(Stored records)

§

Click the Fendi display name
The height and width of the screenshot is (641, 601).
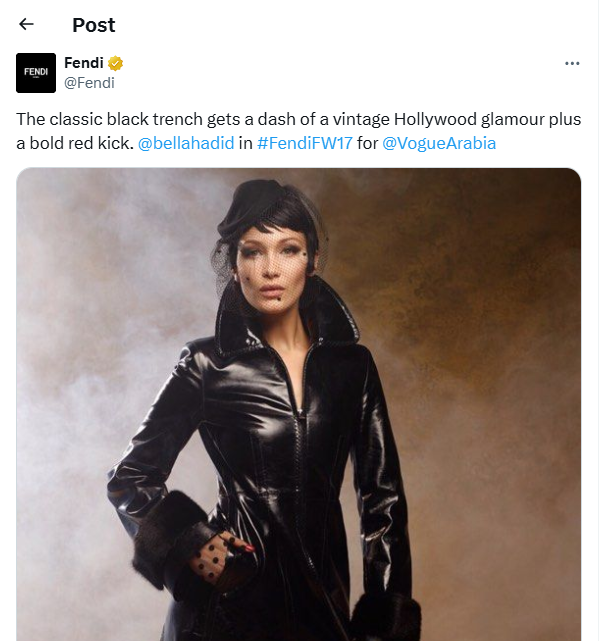tap(84, 63)
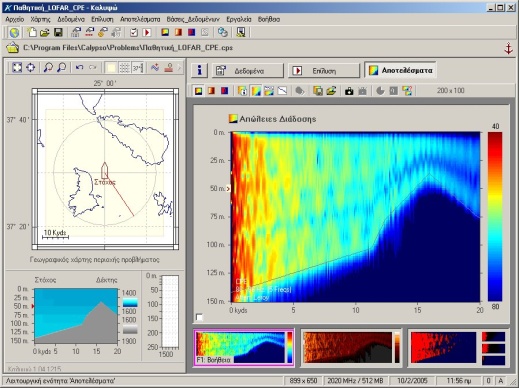
Task: Expand the map toolbar overflow chevron
Action: click(x=179, y=67)
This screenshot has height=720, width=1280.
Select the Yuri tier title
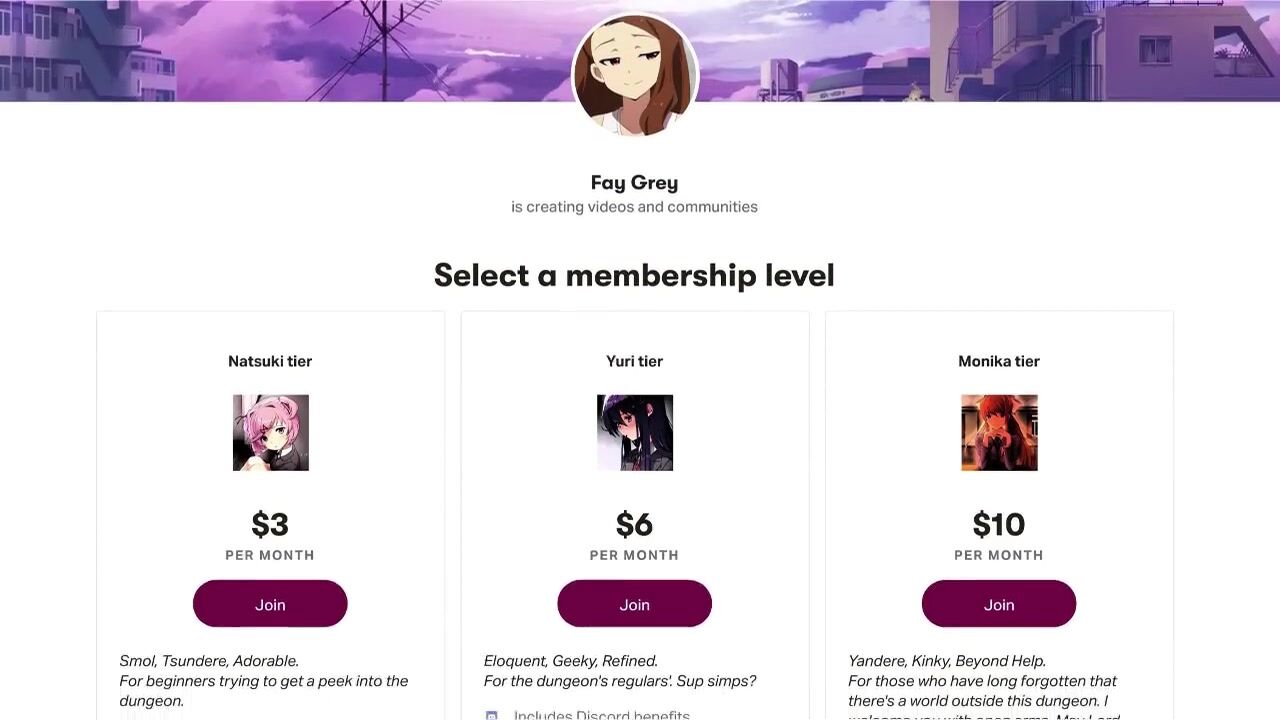(x=634, y=361)
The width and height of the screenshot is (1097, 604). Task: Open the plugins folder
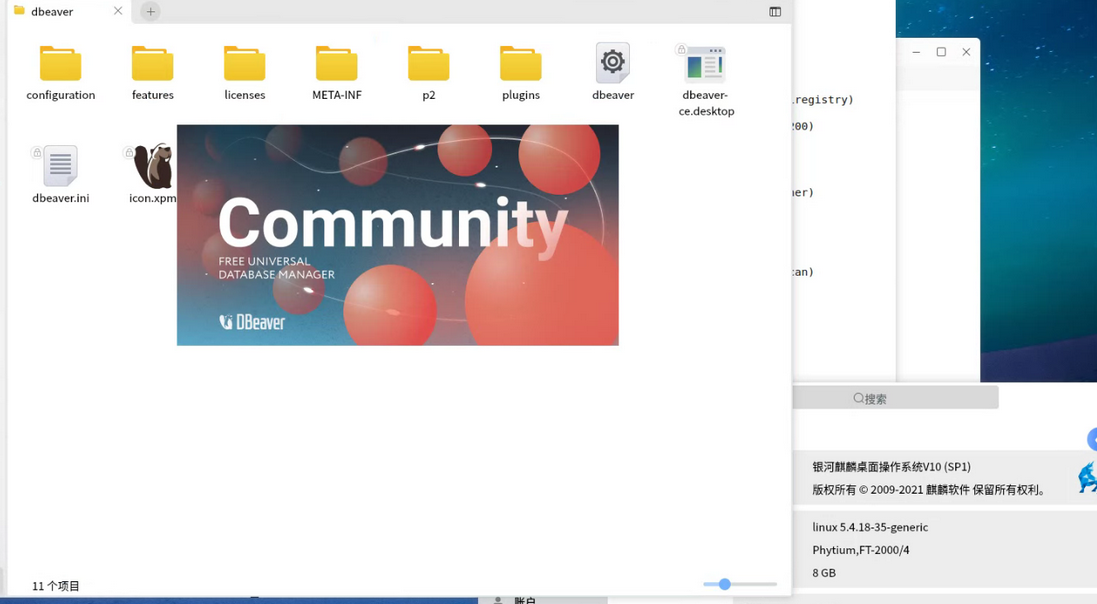pos(520,70)
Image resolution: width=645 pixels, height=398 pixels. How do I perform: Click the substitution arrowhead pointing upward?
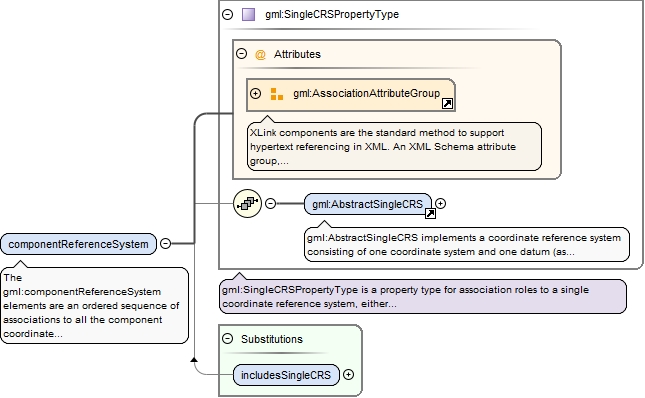[x=194, y=360]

§

### EXERCISE PROMPT:
Copy every line above exactly, leaving no picture in the copy.

### OUTPUT FOR THIS EXERCISE:
Click the Fendi display name
The height and width of the screenshot is (641, 601).
tap(84, 63)
Task: Expand the map toolbar overflow chevron
Action: click(x=179, y=67)
This screenshot has height=720, width=1280.
Select the Yuri tier title
(x=634, y=361)
The width and height of the screenshot is (1097, 604). Task: Open the plugins folder
pos(520,70)
Image resolution: width=645 pixels, height=398 pixels. How do I perform: Click the substitution arrowhead pointing upward?
[x=194, y=360]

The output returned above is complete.